## WRITTEN TASKS
A. List every year or decade mentioned in the Persian cat text below.
B. In the Persian cat text below, rewrite the paragraph beginning "Silver-undercoated Persians appeared very early" as a short bulleted list that keeps its main facts.

## TEXT SECTION
--------------------------------------------------

Silver-undercoated Persians appeared very early on in the days of the cat fancy. Smoke Persians were described as far back as the 1860s and were believed to result from mating between blacks, blues and whites. In 1872, Weir described a cat as "a beauty was shown at Brighton, which was white with black tips to the hair, the white being scarcely visible unless the hair was parted." The Smokes soon got a class of their own and their numbers rapidly increased. In Britain, dark Smokes are preferred, while American cat fanciers seemingly prefer lighter colour cats.

At the British National Cat Show in 1879, one of the entrants was described as "a strangely graduated grey". Since the Smoke was already familiar, this was most likely a Shaded Silver.

--------------------------------------------------

## DATA

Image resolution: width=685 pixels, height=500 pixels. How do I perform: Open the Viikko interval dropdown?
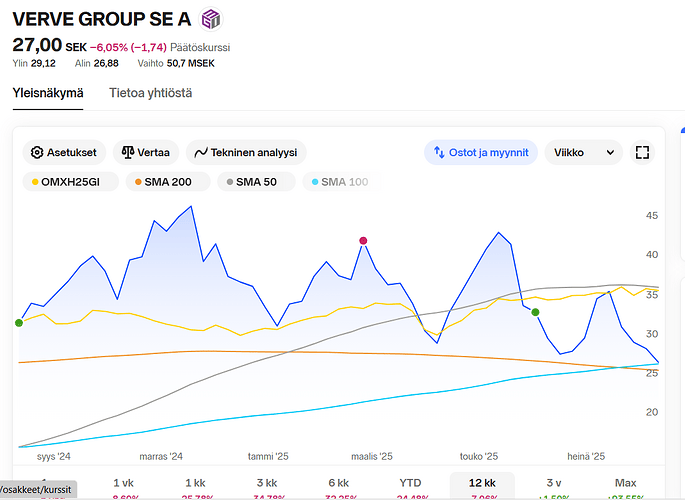click(x=583, y=153)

--------------------------------------------------

## ANSWERS FOR THE TASKS
A. 1860s, 1872, 1879

B.
- Silver-undercoated Persians appeared very early in the cat fancy.
- Smoke Persians were described as far back as the 1860s and were believed to come from matings of blacks, blues and whites.
- In 1872, Weir described a cat shown at Brighton as white with black-tipped hair, the white scarcely visible unless the hair was parted.
- Smokes soon received their own class, and their numbers rose rapidly.
- British fanciers prefer dark Smokes; American fanciers seemingly prefer lighter-colored cats.